Agree with this. They cut you more slack so to speak. I really wonder what type of grades James Blake had when he was in high school?? I am sure he is a smart guy and did well but i wonder if he could have gotten in on his own ???:confused:

chrisplchs
07-25-2008, 05:07 PM
i'm pretty sure it isn't 20 hours of practice but 8 hours of practice that you are limited to. 20 hours of practice is 3 hours a day, everyday of the week which is a lot, even if you have weight training

JLyon
07-25-2008, 05:14 PM
i'm pretty sure it isn't 20 hours of practice but 8 hours of practice that you are limited to. 20 hours of practice is 3 hours a day, everyday of the week which is a lot, even if you have weight training

It is 20 hrs a week and you are not allowed to play matches/practice/official training more than 6 days in a row or that was rule back when I was in college.

duso
07-26-2008, 06:19 PM
yes, its 20 hrs. per week. So far as athletes and standards being reduced, it depends on the sport. Hockey seemed to get people in who were marginal academically.
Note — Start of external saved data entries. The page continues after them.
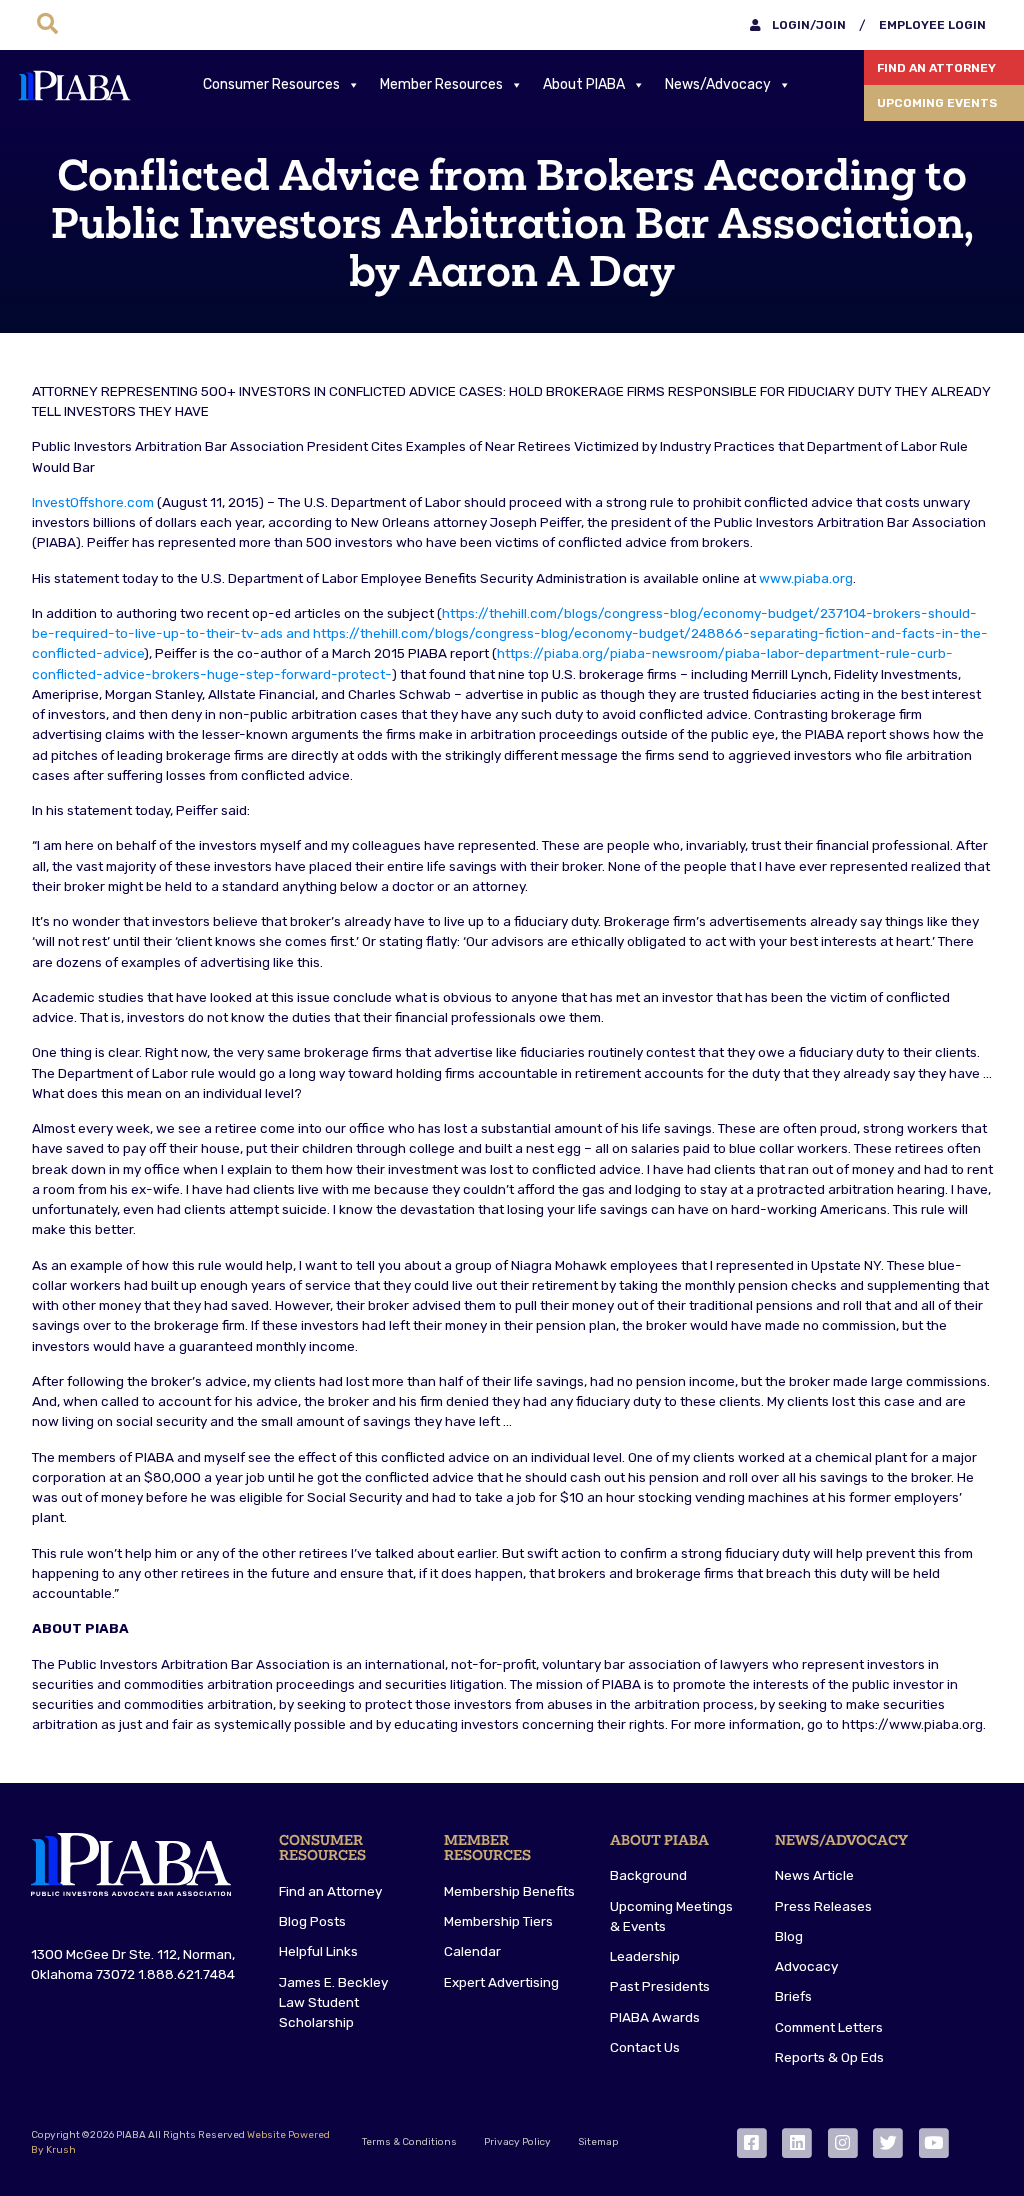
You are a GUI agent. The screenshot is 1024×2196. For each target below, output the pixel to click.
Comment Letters (829, 2027)
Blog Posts (312, 1921)
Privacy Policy (517, 2142)
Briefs (793, 1996)
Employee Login (932, 25)
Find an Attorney (936, 68)
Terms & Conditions (409, 2142)
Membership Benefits (509, 1891)
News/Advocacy (718, 84)
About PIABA (584, 84)
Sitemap (598, 2142)
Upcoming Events (937, 103)
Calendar (472, 1951)
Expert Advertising (501, 1982)
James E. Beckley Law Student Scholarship (333, 2002)
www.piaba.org (806, 578)
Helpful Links (318, 1951)
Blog (789, 1936)
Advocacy (806, 1966)
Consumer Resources (271, 84)
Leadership (645, 1956)
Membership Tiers (498, 1921)
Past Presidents (660, 1986)
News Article (814, 1875)
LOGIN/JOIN (807, 25)
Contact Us (645, 2047)
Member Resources (441, 84)
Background (648, 1875)
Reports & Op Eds (829, 2057)
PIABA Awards (655, 2017)
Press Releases (823, 1906)
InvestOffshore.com (93, 502)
However, its the Ivy League, money seems to be available through a number of sources. I am not in a position to question financial rewards, BUT, players who needed it always seemed to get some sort of source. Hey, its fairly big time tennis. The athletic department wants to win. And lets face it, traditionally tennis was a "Ivy League, rich kid sort of sport." Some of that remains. Take a trip to any of the Ivy schools, and the facilities will support that.

MegacedU
08-02-2008, 10:01 PM
Similar to our practices too. However in addition to this we had the pleasure of getting up at 5:30 am to work out with our trainers in the gym 3 days a week.

Dedans Penthouse
08-08-2008, 12:56 PM
Did you say "getting up" or "getting in" at 5:30 a.m., Meg? :razz:

MegacedU
08-10-2008, 08:06 PM
The former. The bars close soooo early in providence. :(

Dedans Penthouse
08-11-2008, 07:34 AM
I know what you mean; the "early bird" closings in New England were a surprise for me when I first encountered them "hey!..we're just gettin' started!"

I mean, who arrives "unfashionably EARLY" before 11:30 p.m. anyway? A "hello, how are you?" and the next thing ya know, they're flickin' the lights for "last call." What the hell happened to a good, old-fashioned 4:00 a.m. "last call?" :neutral: lol

MegacedU
08-11-2008, 07:45 PM
Oh how I miss the 4 am last calls and then sleeping in my car before work at 7. aww

Wondertoy
09-05-2008, 09:11 AM
For some reason Yale's tennis teams are never competitive against the other Ivys.

OleNole
09-05-2008, 02:00 PM
http://tennisrecruiting.net/conference.asp?id=16

Here's the players who've signed with Ivy League schools over the last 5 years; it looks like recruiting is not the reason Yale has been at or near the bottom.

TennisProdigy
09-05-2008, 02:39 PM
The best and fastest way to improve is to play players of similar level or higher than yours. Drills where you wait in line are junk same with running. If you're not holding a racquet in your hand and hitting the ball you aren't making the most out of your practice.

Pusher
09-08-2008, 02:52 AM
well when you only have 20hrs of official practice/training a week due to NCAA Regulations then a coach is forced to get in as much as possible.
At the D1 level expecially for the men the players already have big games, the coaches responsibility is to build on the existing game teach the players better strategy.

"Official" practice time is the operative word. My son is a freshman at a D-1 program and they practice 7 days a week in addition to weight training 5 days a week and running 3 days a week. Some of the practices are "unofficial" where the coach is not in attendance and the practice is run by the team captain. That seems to be the loophole in the NCAA regs.